TLDR
Occasionally, pngquant will create an output larger than the input, but then, optipng brings the final size down below what optipng alone can do. This script doesn’t handle those cases for the sake of simplicity.
…Oh, you actually want to know what the pngquant and optipng commands do? Very well.
pngquant
pngquant is intended to be a lossy PNG optimiser, which typically doesn’t go well with pixel art due to the visual significance of every pixel, however, we can still take advantage of it for lossless optimisations when using the right options:
pngquant --quality 100-100 --speed 1 --strip --skip-if-larger /path/to/input --output /path/to/output
- --quality/-Q: Sets the quality target for the output relative to the input. If pngquant can’t meet the target without changing the image, like if more than 256 colours are present, the input will be returned instead.
- --speed/-s: Spend as much time optimising the image as needed.
- --strip: Strip out unnecessary metadata from the PNG, saving even more bytes.
- --skip-if-larger: Will cause the command to fail if the output image is larger than the input image. Negates the --quality option’s behaviour of returning the input image as the output, and will instead cause no output to be returned.
- --output/-o: The output path for the image.
- --ext: Instead of defining an explicit output path, you can instead set an extension, which places the output next to the input (e.g. pngquant --ext -quant.png /path/to/name.png -> /path/to/name-quant.png).
pngquant is very effective at shrinking most images, but, the output isn’t actually as small as it could be and it can’t losslessly handle images with more than 256 colours. For that, you’ll need to pass the output through the next tool as well…
OptiPNG
OptiPNG is a lossless PNG optimiser capable of brute-forcing the smallest possible output, with techniques including:
Indexed colours for images with less than 256 colours, and only if it saves bytes.It’s supposed to do this optimisation, but from what I can tell, it never tries this (hence the need for pngquant beforehand).- Minimising the number of bits used for the colour mode, such as encoding each colour channel with only 4 bits where losslessly feasible.
- Optimising the input for maximum compressibility, as well as upping the compression level in general.
- And many other enhancements which are detailed here.
Both OptiPNG and pngquant will remove the animation frames from APNGs.
Here’s a look at the command:
optipng -quiet -o7 -strip all /path/to/input -out /path/to/output
- -quiet: Silences the output of optipng for use in scripts.
- -o: Sets the optimisation level to use. 0 being minimal effort and 7 being the most.

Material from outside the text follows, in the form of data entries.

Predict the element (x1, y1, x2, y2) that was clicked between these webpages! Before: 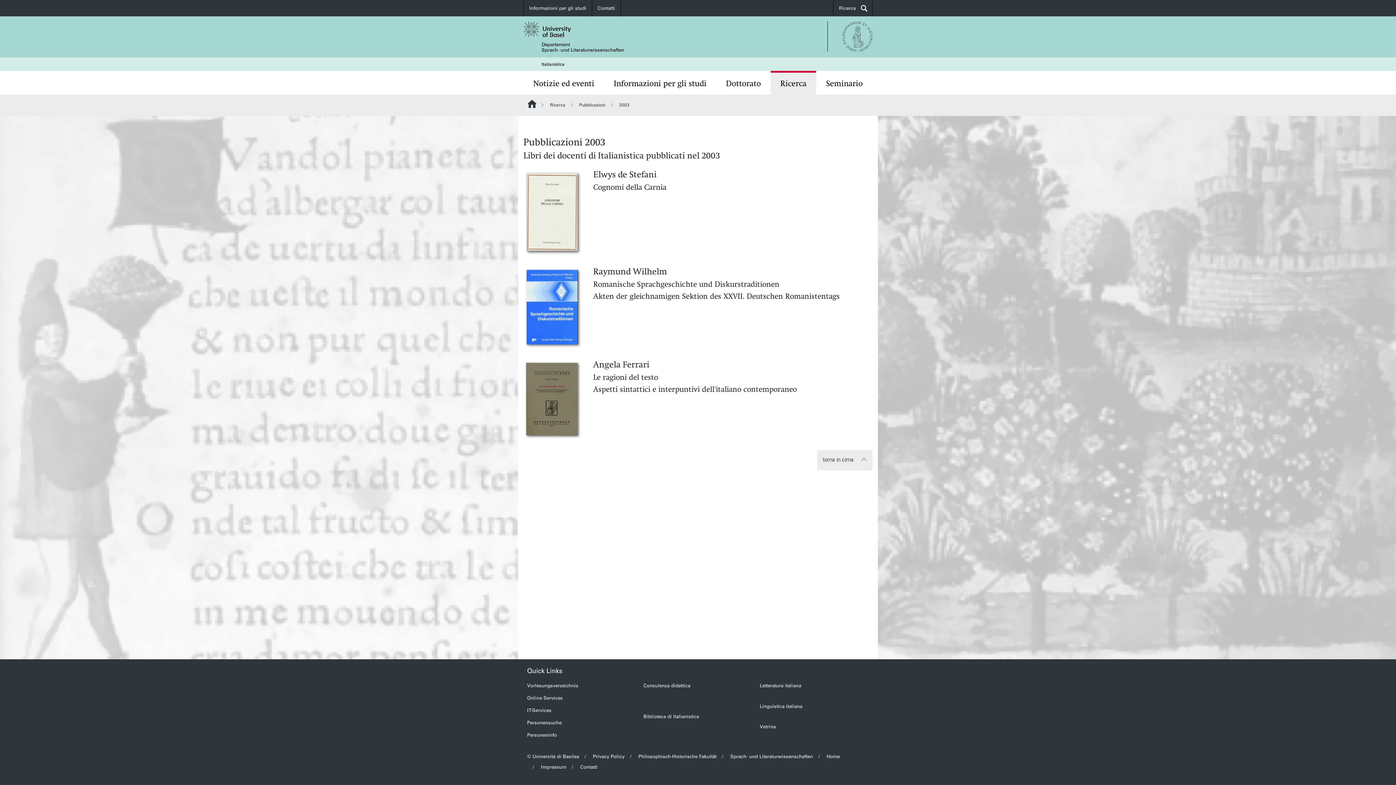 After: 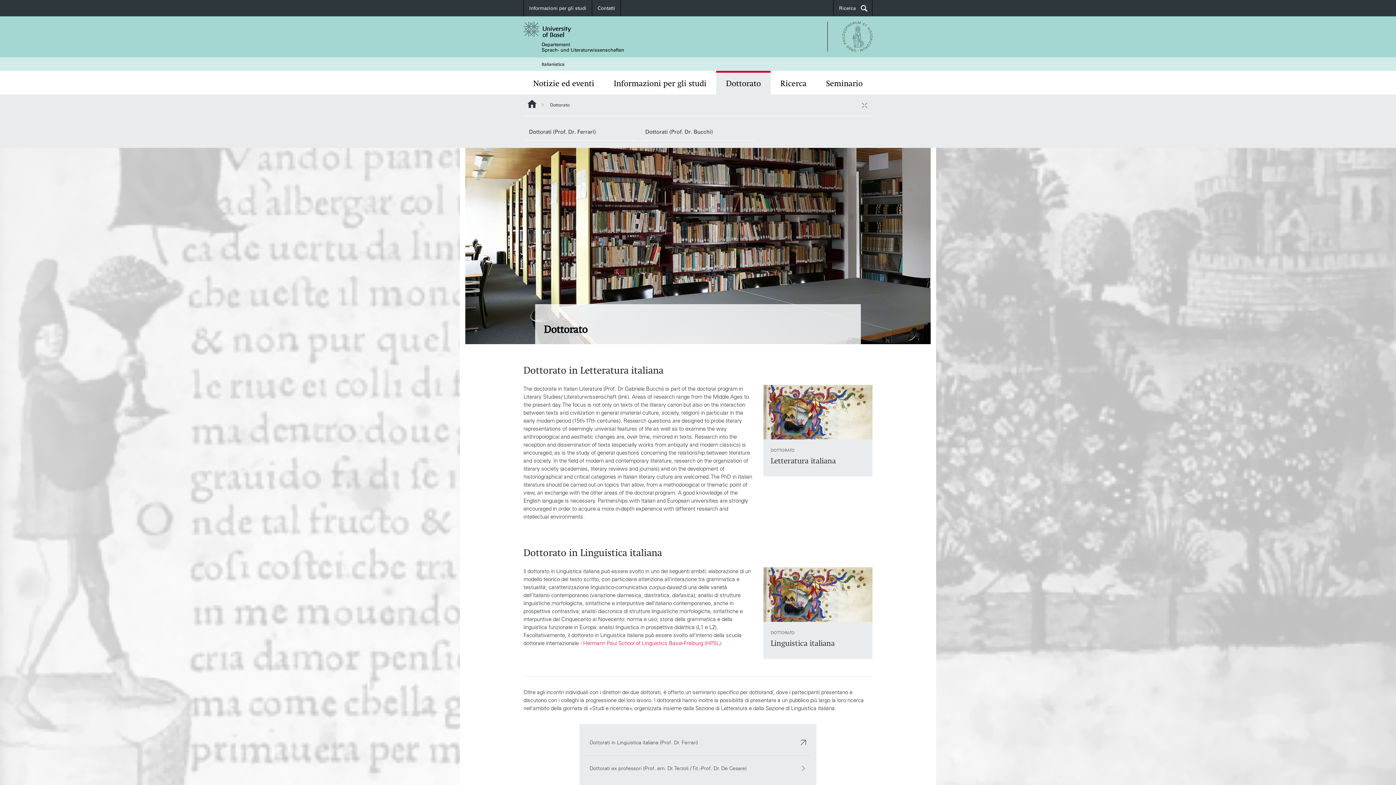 Action: bbox: (716, 70, 770, 94) label: Dottorato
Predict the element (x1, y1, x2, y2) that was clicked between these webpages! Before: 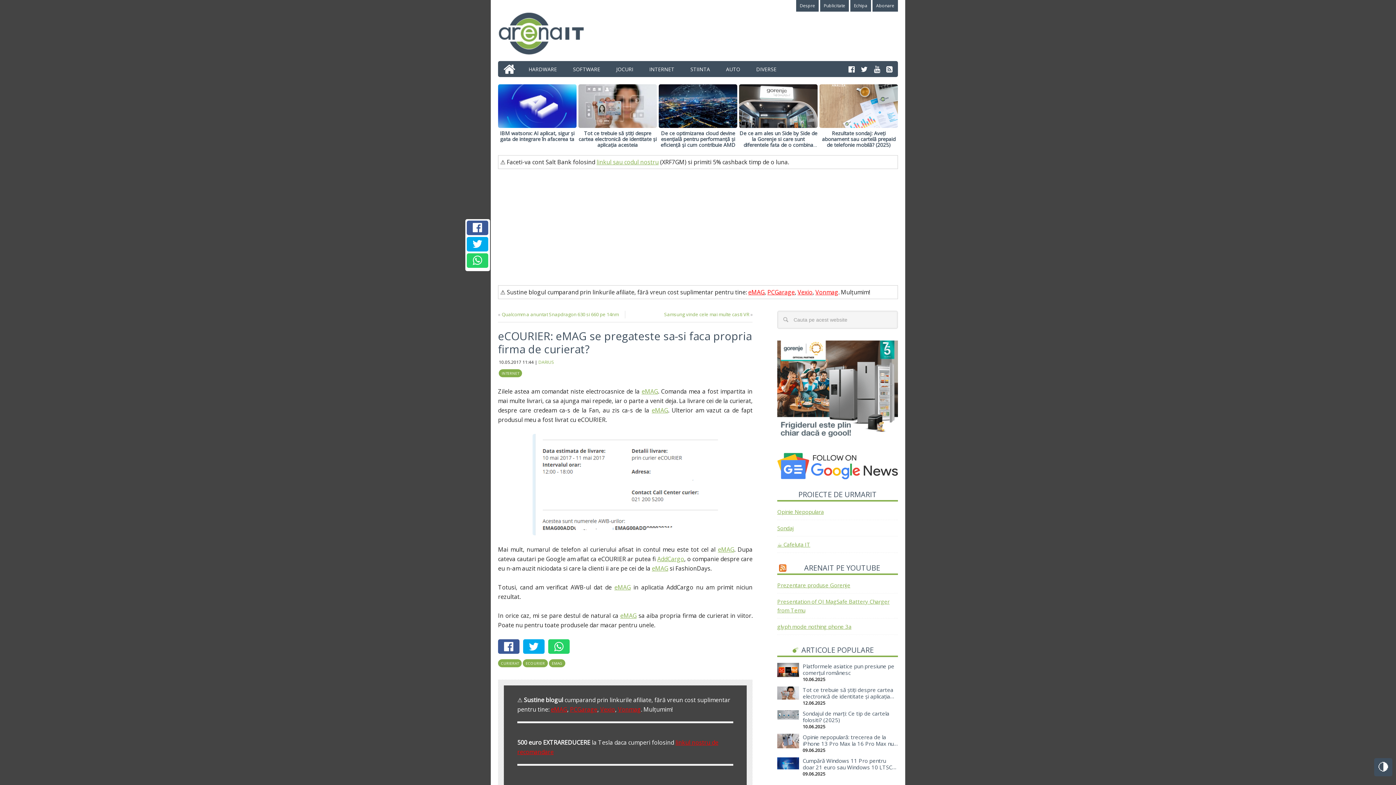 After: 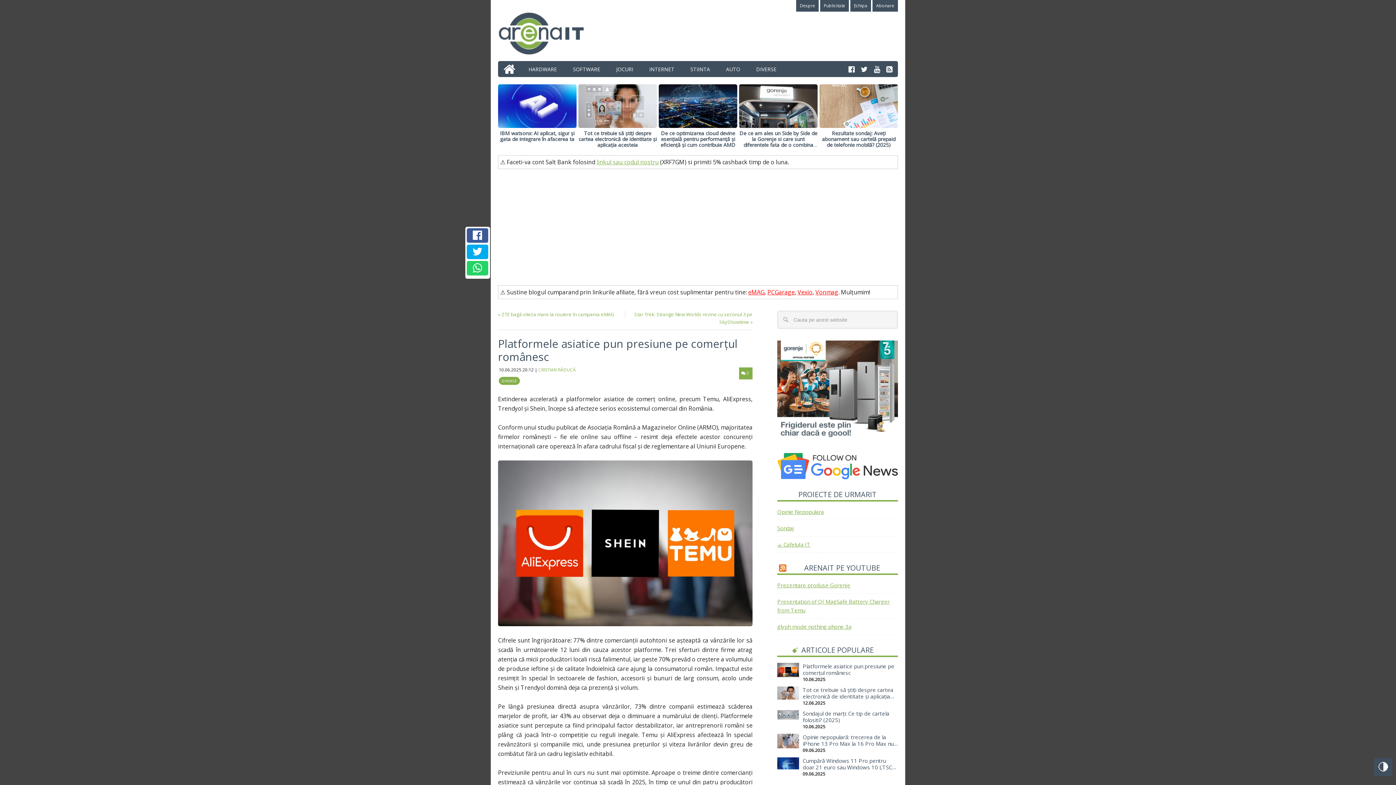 Action: label: Platformele asiatice pun presiune pe comerțul românesc bbox: (802, 662, 894, 676)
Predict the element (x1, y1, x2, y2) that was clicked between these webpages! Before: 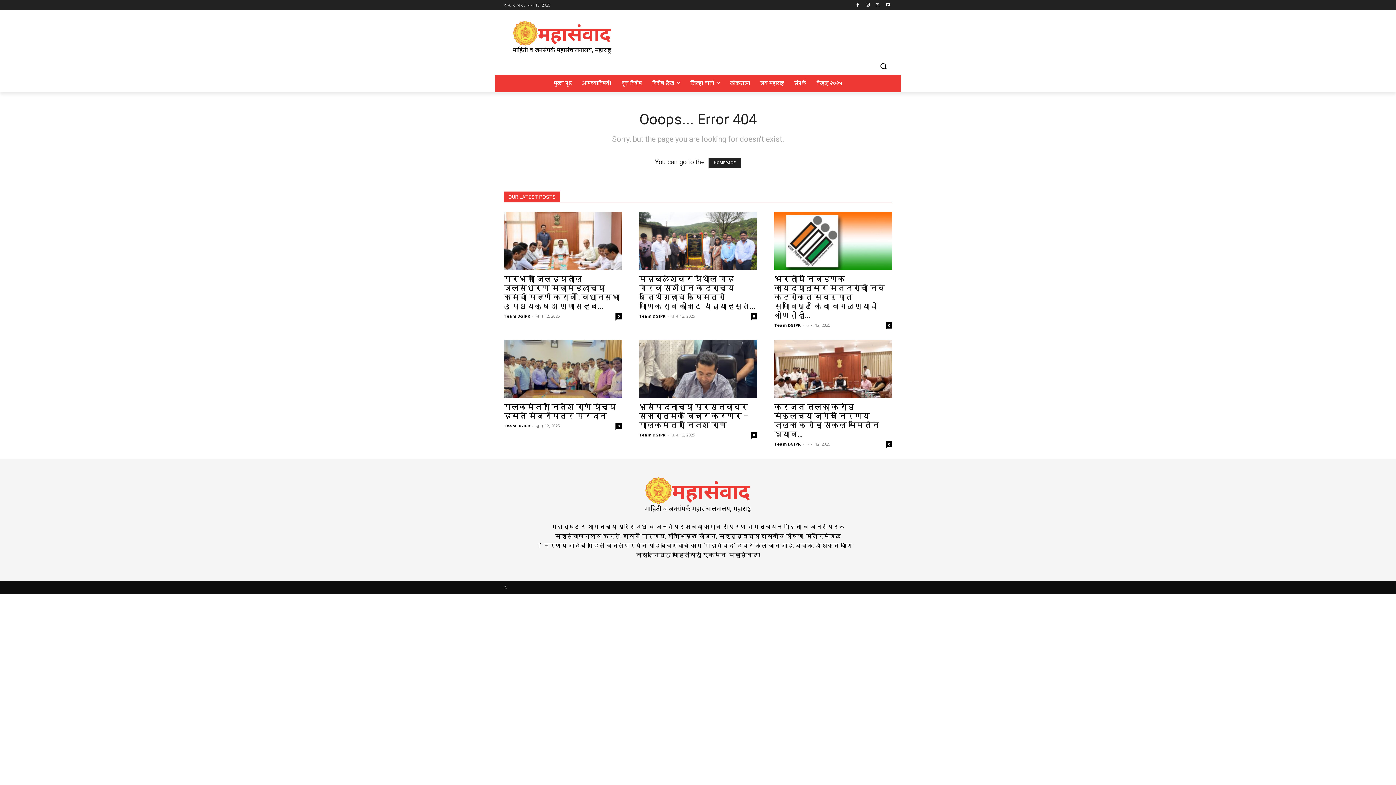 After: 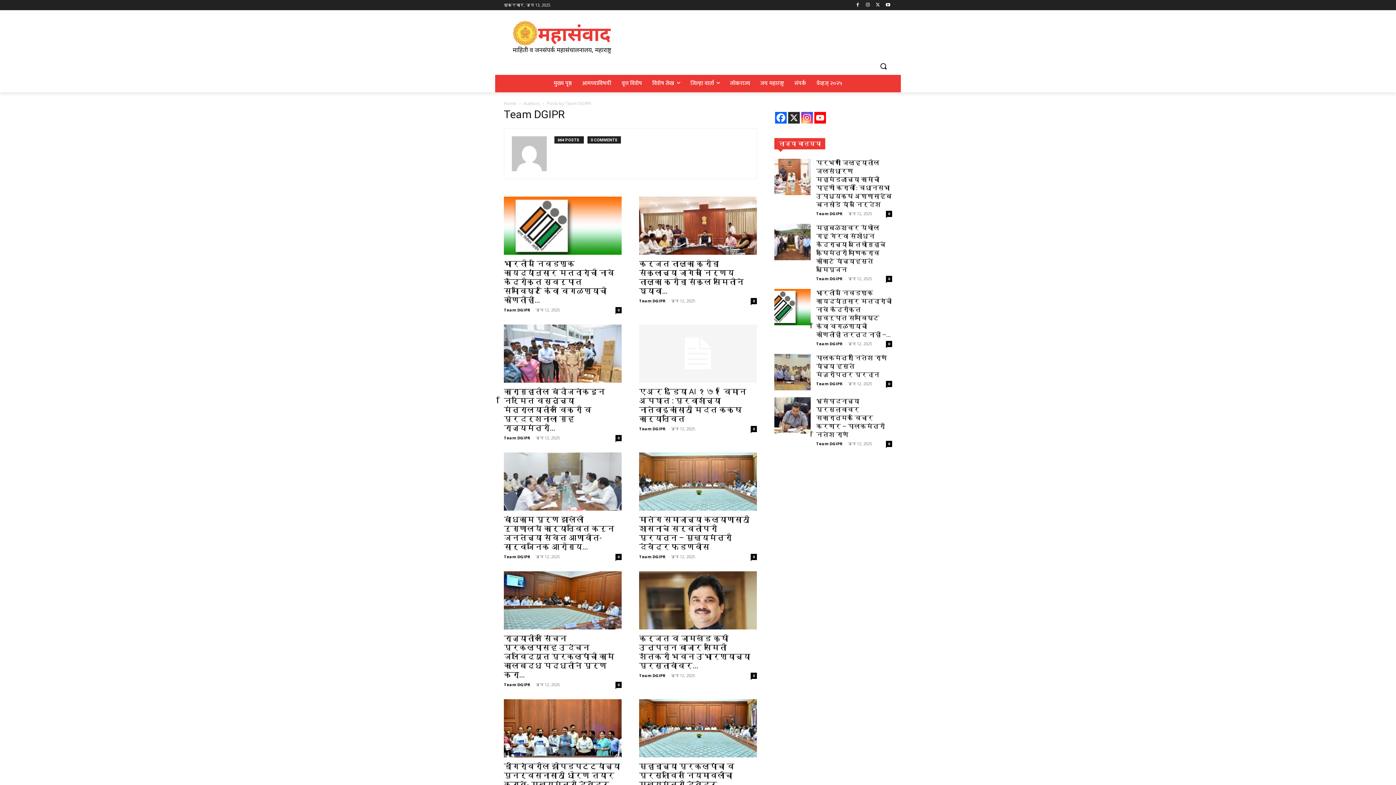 Action: bbox: (774, 322, 801, 328) label: Team DGIPR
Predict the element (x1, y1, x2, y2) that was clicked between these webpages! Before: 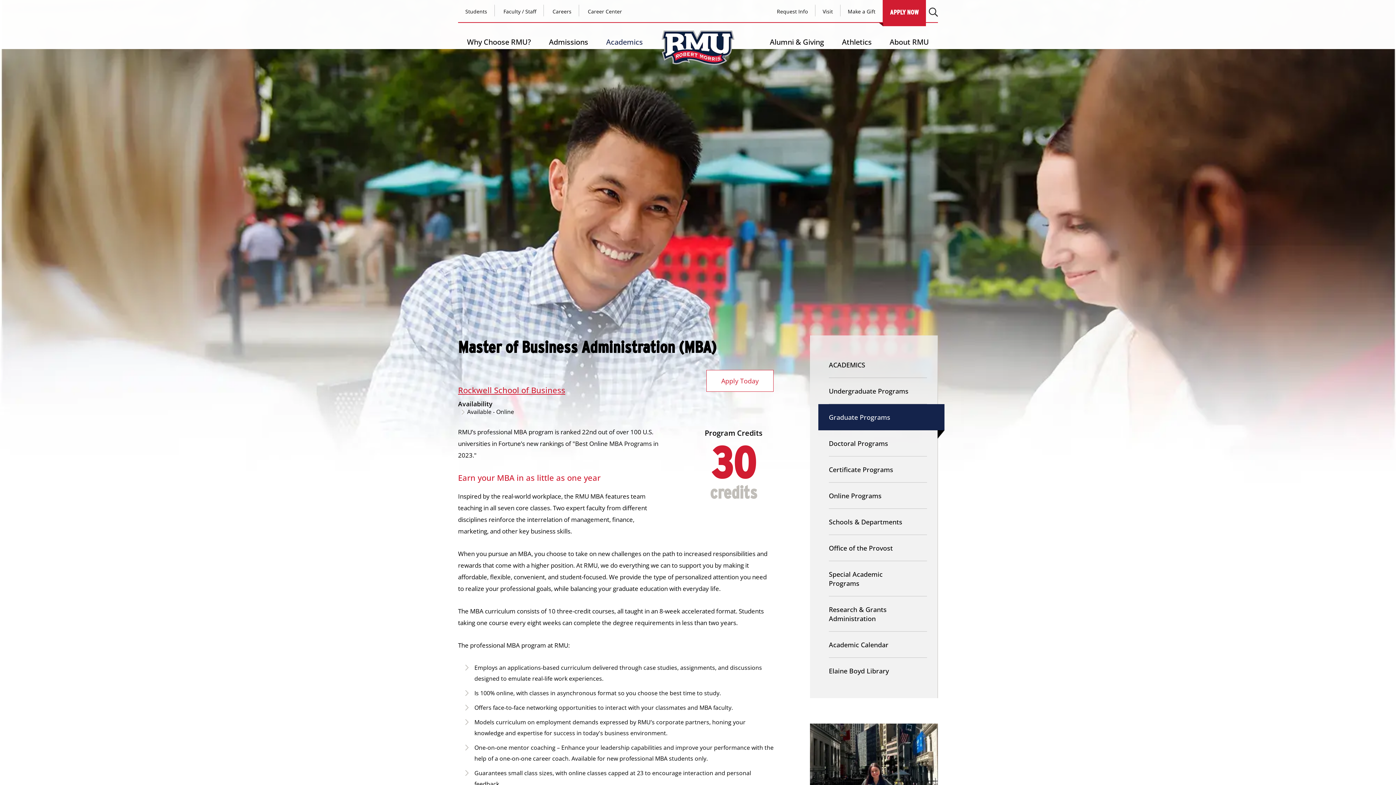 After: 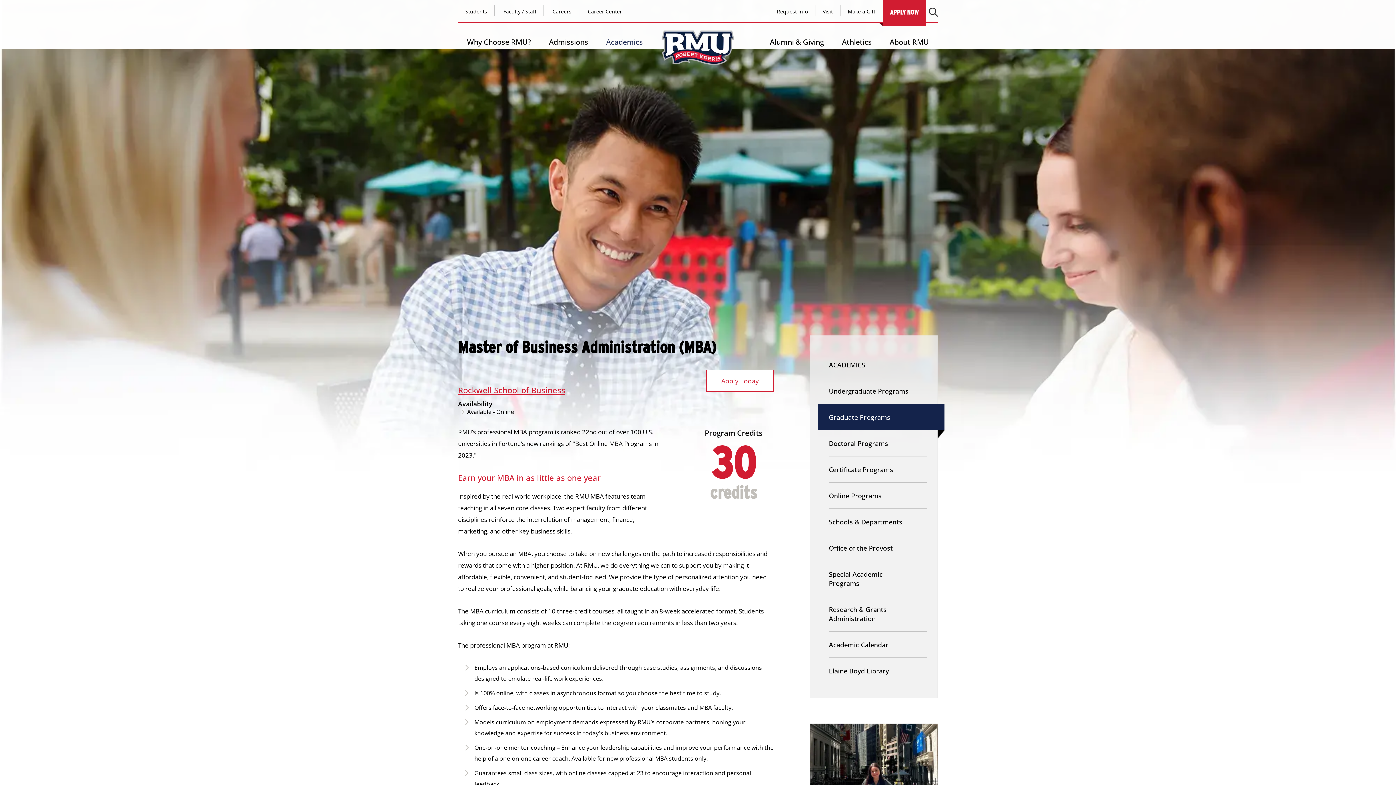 Action: label: Students bbox: (458, 4, 494, 16)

See man optipng for the exact options each optimisation level entails, as well as additional options for toggling individual optimisations.
- -strip: Similar to the --strip option for pngquant.
- -out: The output path for the image. If omitted, the original PNG will be overwritten (if the input is a PNG that is, as optipng supports other input formats too, see man optipng for more information).
Be warned, optipng will spend as much time as necessary to optimise whatever input image you give it, which for high optimisation levels can take a long time (up to ten minutes for very large images). For pixel art though, it usually finishes in sub-second time.
Or, if you want the smallest possible PNG without needing to think about all this, just use the script from the beginning of the post.